Нина растянула губы в улыбке и почесала затылок. Она еще девочкой к месту и не к месту энергично чесала затылок. Тогда, очень давно, глядя на нее, Эля думала, что, если бы на голове Нины была кепка, она сдвинула бы ее на лоб, как это делал щуплый низкорослый парнишка – шкет из «есинского» двора, отличавшийся жестким взглядом. Его взгляда боялись все пацаны в округе. Шкет этот ни на кого не кричал – чуть зыркнет, чуть повысит голос, и все. Учился через пень-колоду и в основном промышлял на вокзале – тащил все, что плохо лежит. Не у граждан, а из товарных вагонов. Один раз попался, и Поля его выручила – с того дня шкет уважительно называл ее Полина Пална, к Соне обращался по-свойски – «теть Сонь» – и помогал поднести сумки с базара, за что получал неизменные двадцать копеек, мялся, бубнил: «Не надо…» – потом улыбался, обнажая почерневшие зубы, брал монетку и со словами: «Для вас завсегда» – ретировался задом и в полупоклоне. Шкет погиб в первые дни оккупации – немцы согнали людей из окрестных домов на разгрузку вагонов с провизией, а он решил заныкать несколько банок тушенки, для чего прикопал их тут же, в горке щебня, когда отлить ходил. Пришел за банками ночью – там его и застрелили. Эля узнала об этом, когда вернулась из Фрунзе, и долго плакала. При всем вызывающе наглом поведении у шкета была добрая душа, чем он сильно отличался от Нинки. Хотя… Что могла Эля знать о ее душе? Ведь они расстались, когда им всем едва исполнилось семнадцать…

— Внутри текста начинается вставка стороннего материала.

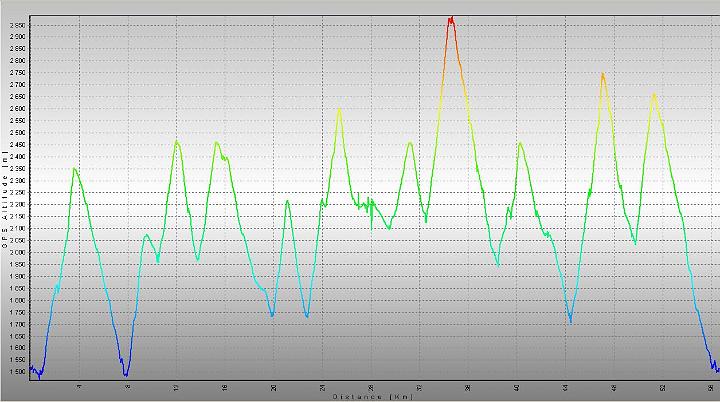This screenshot has width=720, height=402.
Task: Click the 8 km tick label below the deep valley
Action: [x=128, y=386]

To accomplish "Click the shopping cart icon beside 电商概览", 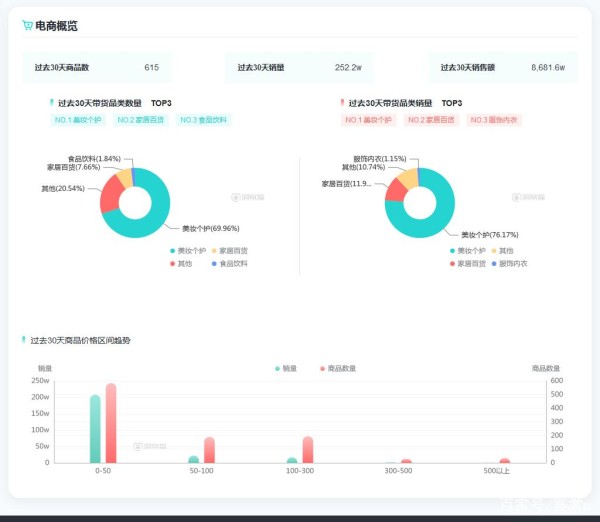I will click(27, 26).
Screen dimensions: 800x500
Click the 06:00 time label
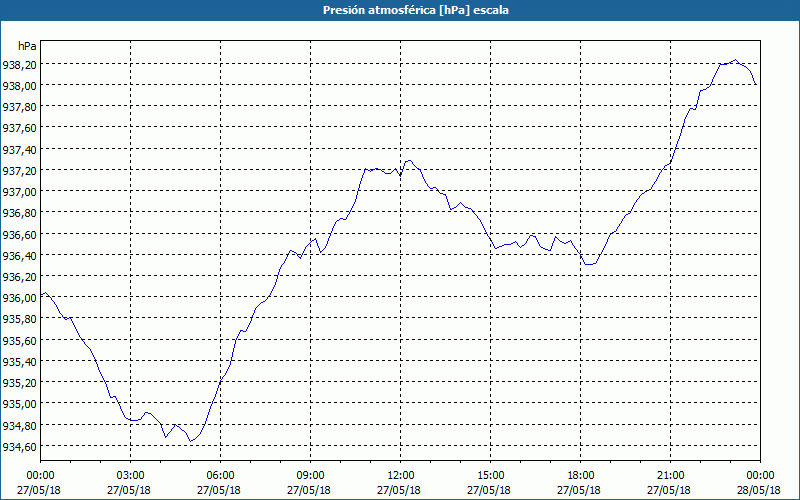point(220,475)
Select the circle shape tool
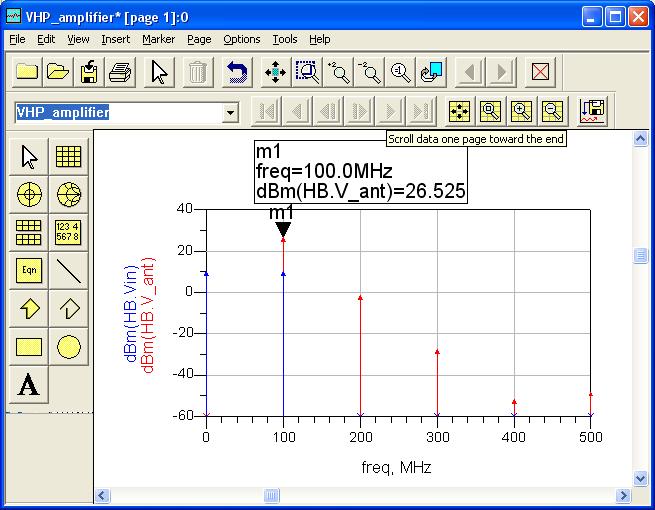 point(68,347)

Райка смотрела на женщин с нескрываемым любопытством, а Нина с Элей с преувеличенным вниманием глазели по сторонам. Первой пришла в себя Эля:
– Раечка, как самочувствие? Спину не тянет?
Рая хлопает глазами:
– Вчера тянуло немного, а с утра ничего…
Эля смотрит на часы:
– Хорошо, я не буду мешать, зайду через полчаса.
– Хорошо, Элла Михайловна.
Эля шагнула к двери.
– До свиданья, – сказала она, толкнув дверь, и услышала: – Ты знаешь, что Шура погиб?

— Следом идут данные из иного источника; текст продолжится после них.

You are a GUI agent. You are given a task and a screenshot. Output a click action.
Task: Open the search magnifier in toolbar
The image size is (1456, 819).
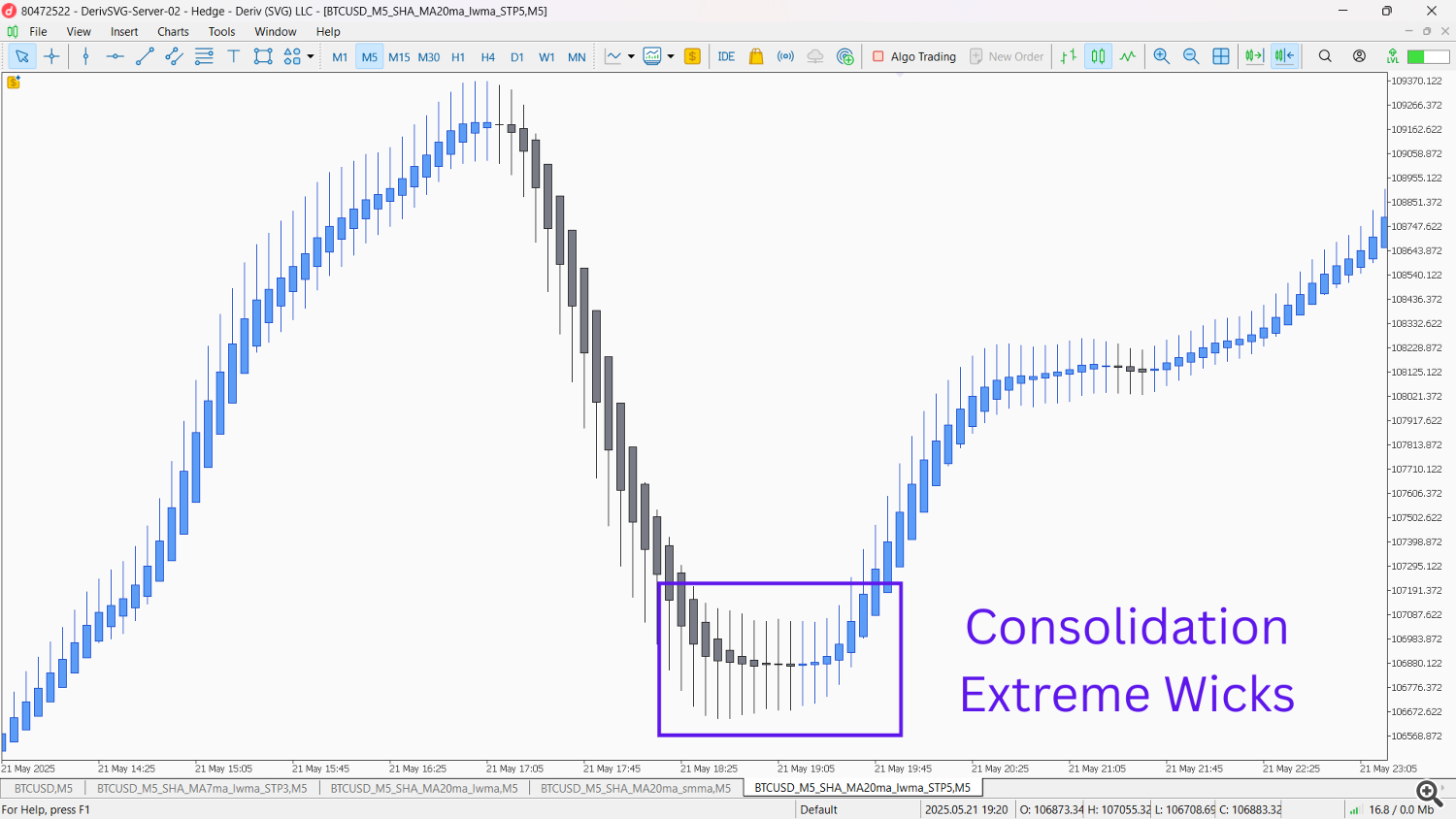[1325, 56]
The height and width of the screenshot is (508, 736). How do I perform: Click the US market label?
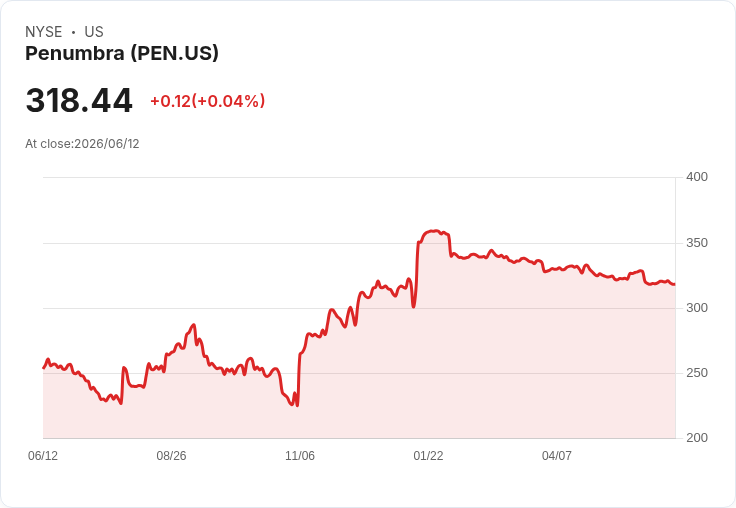point(94,32)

Элю будто по затылку чем-то тяжелым стукнули, и она быстро повернулась к Нине.
– Знаю… – просипела она, не узнавая собственного голоса.

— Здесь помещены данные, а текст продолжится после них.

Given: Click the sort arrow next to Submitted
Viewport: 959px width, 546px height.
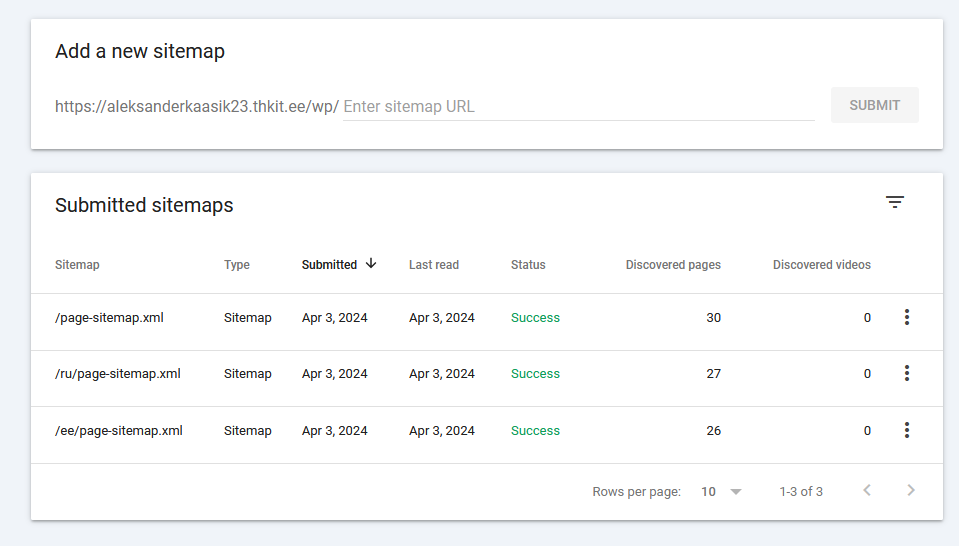Looking at the screenshot, I should coord(371,264).
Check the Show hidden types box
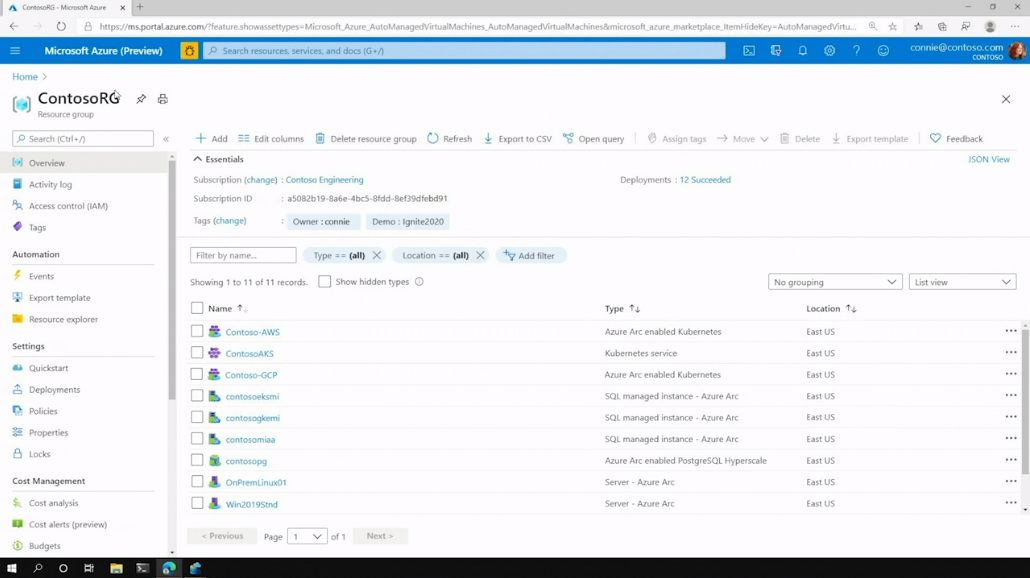 [324, 282]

– Он служил на границе с Литвой – вся застава полегла в первые часы войны, – с надрывом произнесла Нина. – В первые часы… – Она опустила подбородок на грудь.
Сердце зашлось.
– Нина, это очень тяжело, не нужно… – Эля хватала ртом воздух. – Не нужно.
– Шурка тебя любил… – Нина снова подняла голову, по ее щекам катились слезы. – Господи, сколько всего было, а я помню, будто вчера, – ее голос дрожал, – будто вчера он ждал тебя, все шею тянул, выглядывал… – Она провела ладонью по одной щеке, по другой, тяжело вздохнула. – Я думала, кричать на тебя буду, ненавидеть… – Ее лицо искривилось от боли. – Нет… Все прошло…
Нина сунула руку за пазуху и медленным, тяжелым движением вынула оттуда серый измятый треугольный конверт.
– Это письмо от Шурки… тебе… – Она смотрела в пол. – В нем твое имя написано одиннадцать раз… На одном клочке, на одном маленьком клочке бумаги. – Ее щеки снова стали мокрыми. – Бери.